▶ **Information provided**
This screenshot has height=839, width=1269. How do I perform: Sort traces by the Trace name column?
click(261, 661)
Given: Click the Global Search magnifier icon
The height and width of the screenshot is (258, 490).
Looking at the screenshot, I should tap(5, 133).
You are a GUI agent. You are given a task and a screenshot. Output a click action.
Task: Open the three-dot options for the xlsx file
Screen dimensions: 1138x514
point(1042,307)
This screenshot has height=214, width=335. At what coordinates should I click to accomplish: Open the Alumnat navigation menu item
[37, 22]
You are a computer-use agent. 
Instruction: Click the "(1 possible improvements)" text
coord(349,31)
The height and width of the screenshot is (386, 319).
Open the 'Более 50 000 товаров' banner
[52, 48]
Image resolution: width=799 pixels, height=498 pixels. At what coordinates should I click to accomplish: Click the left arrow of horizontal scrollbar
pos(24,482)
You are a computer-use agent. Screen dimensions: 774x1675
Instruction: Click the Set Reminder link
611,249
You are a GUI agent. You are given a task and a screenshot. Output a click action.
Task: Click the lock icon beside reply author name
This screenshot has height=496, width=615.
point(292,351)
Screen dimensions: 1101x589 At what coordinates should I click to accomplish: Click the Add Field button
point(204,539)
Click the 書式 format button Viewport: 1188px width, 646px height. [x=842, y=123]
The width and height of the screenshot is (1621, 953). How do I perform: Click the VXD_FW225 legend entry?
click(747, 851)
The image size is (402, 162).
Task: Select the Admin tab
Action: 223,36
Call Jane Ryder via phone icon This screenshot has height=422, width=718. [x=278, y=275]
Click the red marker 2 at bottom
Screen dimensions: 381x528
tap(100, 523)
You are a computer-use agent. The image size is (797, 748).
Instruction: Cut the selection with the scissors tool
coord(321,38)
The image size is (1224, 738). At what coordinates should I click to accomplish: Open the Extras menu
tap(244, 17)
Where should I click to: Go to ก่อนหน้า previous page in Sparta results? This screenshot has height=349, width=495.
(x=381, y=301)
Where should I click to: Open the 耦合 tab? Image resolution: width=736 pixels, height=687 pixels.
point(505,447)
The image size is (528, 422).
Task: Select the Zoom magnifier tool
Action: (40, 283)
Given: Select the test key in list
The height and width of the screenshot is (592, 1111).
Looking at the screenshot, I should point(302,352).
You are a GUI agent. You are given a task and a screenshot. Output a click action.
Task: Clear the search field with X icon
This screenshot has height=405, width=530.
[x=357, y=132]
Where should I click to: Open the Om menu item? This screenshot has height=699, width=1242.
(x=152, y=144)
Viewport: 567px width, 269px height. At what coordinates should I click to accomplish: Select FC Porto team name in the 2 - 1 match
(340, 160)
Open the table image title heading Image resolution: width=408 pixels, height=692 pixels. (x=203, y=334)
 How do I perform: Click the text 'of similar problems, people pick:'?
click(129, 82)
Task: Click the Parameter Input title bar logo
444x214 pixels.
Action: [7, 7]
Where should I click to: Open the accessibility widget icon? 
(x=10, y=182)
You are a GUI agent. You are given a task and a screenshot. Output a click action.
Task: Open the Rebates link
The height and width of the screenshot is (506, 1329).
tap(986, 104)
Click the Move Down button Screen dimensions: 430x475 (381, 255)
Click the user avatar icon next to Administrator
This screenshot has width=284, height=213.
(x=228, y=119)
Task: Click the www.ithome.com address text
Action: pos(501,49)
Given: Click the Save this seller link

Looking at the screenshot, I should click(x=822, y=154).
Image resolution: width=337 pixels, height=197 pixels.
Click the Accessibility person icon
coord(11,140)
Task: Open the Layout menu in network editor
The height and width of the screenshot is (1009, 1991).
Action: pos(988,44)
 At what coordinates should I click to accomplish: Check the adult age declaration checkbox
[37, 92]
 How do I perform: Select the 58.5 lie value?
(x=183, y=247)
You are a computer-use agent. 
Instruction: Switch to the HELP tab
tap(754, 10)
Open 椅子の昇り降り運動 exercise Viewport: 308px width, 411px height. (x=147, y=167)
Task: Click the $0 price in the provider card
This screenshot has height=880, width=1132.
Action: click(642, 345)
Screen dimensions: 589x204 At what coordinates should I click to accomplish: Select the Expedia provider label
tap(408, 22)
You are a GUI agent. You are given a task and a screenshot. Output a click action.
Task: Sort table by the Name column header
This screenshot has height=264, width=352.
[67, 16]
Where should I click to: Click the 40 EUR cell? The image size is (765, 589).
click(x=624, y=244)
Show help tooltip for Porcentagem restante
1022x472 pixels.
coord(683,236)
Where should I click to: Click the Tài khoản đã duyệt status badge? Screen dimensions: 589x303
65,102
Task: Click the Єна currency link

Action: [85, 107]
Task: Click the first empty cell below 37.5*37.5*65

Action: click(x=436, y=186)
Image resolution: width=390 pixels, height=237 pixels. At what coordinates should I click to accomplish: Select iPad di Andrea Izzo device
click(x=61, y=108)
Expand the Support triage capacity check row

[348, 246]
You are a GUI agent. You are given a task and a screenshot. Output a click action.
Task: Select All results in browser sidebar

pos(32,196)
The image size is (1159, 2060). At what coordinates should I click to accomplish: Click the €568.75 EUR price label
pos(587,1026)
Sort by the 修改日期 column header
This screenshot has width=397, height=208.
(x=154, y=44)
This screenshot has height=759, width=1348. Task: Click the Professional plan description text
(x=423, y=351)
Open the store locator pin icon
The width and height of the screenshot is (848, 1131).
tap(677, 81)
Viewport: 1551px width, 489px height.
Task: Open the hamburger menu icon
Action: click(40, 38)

▶ **Exercise instructions**
Output the records once more, exactly as they stand.

▶ **Expected answer**
This screenshot has height=839, width=1269. How do I perform: Sort traces by the Trace name column?
click(261, 661)
Given: Click the Global Search magnifier icon
The height and width of the screenshot is (258, 490).
Looking at the screenshot, I should tap(5, 133).
You are a GUI agent. You are given a task and a screenshot. Output a click action.
Task: Open the three-dot options for the xlsx file
Screen dimensions: 1138x514
point(1042,307)
This screenshot has height=214, width=335. At what coordinates should I click to accomplish: Open the Alumnat navigation menu item
[37, 22]
You are a computer-use agent. 
Instruction: Click the "(1 possible improvements)" text
coord(349,31)
The height and width of the screenshot is (386, 319).
Open the 'Более 50 000 товаров' banner
[52, 48]
Image resolution: width=799 pixels, height=498 pixels. At what coordinates should I click to accomplish: Click the left arrow of horizontal scrollbar
pos(24,482)
You are a computer-use agent. Screen dimensions: 774x1675
Instruction: Click the Set Reminder link
611,249
You are a GUI agent. You are given a task and a screenshot. Output a click action.
Task: Click the lock icon beside reply author name
This screenshot has height=496, width=615.
point(292,351)
Screen dimensions: 1101x589 At what coordinates should I click to accomplish: Click the Add Field button
point(204,539)
Click the 書式 format button Viewport: 1188px width, 646px height. [x=842, y=123]
The width and height of the screenshot is (1621, 953). How do I perform: Click the VXD_FW225 legend entry?
click(747, 851)
The image size is (402, 162).
Task: Select the Admin tab
Action: 223,36
Call Jane Ryder via phone icon This screenshot has height=422, width=718. [x=278, y=275]
Click the red marker 2 at bottom
Screen dimensions: 381x528
tap(100, 523)
You are a computer-use agent. The image size is (797, 748).
Instruction: Cut the selection with the scissors tool
coord(321,38)
The image size is (1224, 738). At what coordinates should I click to accomplish: Open the Extras menu
tap(244, 17)
Where should I click to: Go to ก่อนหน้า previous page in Sparta results? This screenshot has height=349, width=495.
(x=381, y=301)
Where should I click to: Open the 耦合 tab? Image resolution: width=736 pixels, height=687 pixels.
point(505,447)
The image size is (528, 422).
Task: Select the Zoom magnifier tool
Action: (40, 283)
Given: Select the test key in list
The height and width of the screenshot is (592, 1111).
Looking at the screenshot, I should point(302,352).
You are a GUI agent. You are given a task and a screenshot. Output a click action.
Task: Clear the search field with X icon
This screenshot has height=405, width=530.
[x=357, y=132]
Where should I click to: Open the Om menu item? This screenshot has height=699, width=1242.
(x=152, y=144)
Viewport: 567px width, 269px height. At what coordinates should I click to accomplish: Select FC Porto team name in the 2 - 1 match
(340, 160)
Open the table image title heading Image resolution: width=408 pixels, height=692 pixels. (x=203, y=334)
 How do I perform: Click the text 'of similar problems, people pick:'?
click(129, 82)
Task: Click the Parameter Input title bar logo
444x214 pixels.
Action: [7, 7]
Where should I click to: Open the accessibility widget icon? 
(x=10, y=182)
You are a GUI agent. You are given a task and a screenshot. Output a click action.
Task: Open the Rebates link
The height and width of the screenshot is (506, 1329).
tap(986, 104)
Click the Move Down button Screen dimensions: 430x475 (381, 255)
Click the user avatar icon next to Administrator
This screenshot has width=284, height=213.
(x=228, y=119)
Task: Click the www.ithome.com address text
Action: pos(501,49)
Given: Click the Save this seller link

Looking at the screenshot, I should click(x=822, y=154).
Image resolution: width=337 pixels, height=197 pixels.
Click the Accessibility person icon
coord(11,140)
Task: Open the Layout menu in network editor
The height and width of the screenshot is (1009, 1991).
Action: pos(988,44)
 At what coordinates should I click to accomplish: Check the adult age declaration checkbox
[37, 92]
 How do I perform: Select the 58.5 lie value?
(x=183, y=247)
You are a computer-use agent. 
Instruction: Switch to the HELP tab
tap(754, 10)
Open 椅子の昇り降り運動 exercise Viewport: 308px width, 411px height. (x=147, y=167)
Task: Click the $0 price in the provider card
This screenshot has height=880, width=1132.
Action: click(642, 345)
Screen dimensions: 589x204 At what coordinates should I click to accomplish: Select the Expedia provider label
tap(408, 22)
You are a GUI agent. You are given a task and a screenshot. Output a click action.
Task: Sort table by the Name column header
This screenshot has height=264, width=352.
[67, 16]
Where should I click to: Click the 40 EUR cell? The image size is (765, 589).
click(x=624, y=244)
Show help tooltip for Porcentagem restante
1022x472 pixels.
coord(683,236)
Where should I click to: Click the Tài khoản đã duyệt status badge? Screen dimensions: 589x303
65,102
Task: Click the Єна currency link

Action: [85, 107]
Task: Click the first empty cell below 37.5*37.5*65

Action: click(x=436, y=186)
Image resolution: width=390 pixels, height=237 pixels. At what coordinates should I click to accomplish: Select iPad di Andrea Izzo device
click(x=61, y=108)
Expand the Support triage capacity check row

[348, 246]
You are a GUI agent. You are given a task and a screenshot. Output a click action.
Task: Select All results in browser sidebar

pos(32,196)
The image size is (1159, 2060). At what coordinates should I click to accomplish: Click the €568.75 EUR price label
pos(587,1026)
Sort by the 修改日期 column header
This screenshot has width=397, height=208.
(x=154, y=44)
This screenshot has height=759, width=1348. Task: Click the Professional plan description text
(x=423, y=351)
Open the store locator pin icon
The width and height of the screenshot is (848, 1131).
tap(677, 81)
Viewport: 1551px width, 489px height.
Task: Open the hamburger menu icon
Action: click(40, 38)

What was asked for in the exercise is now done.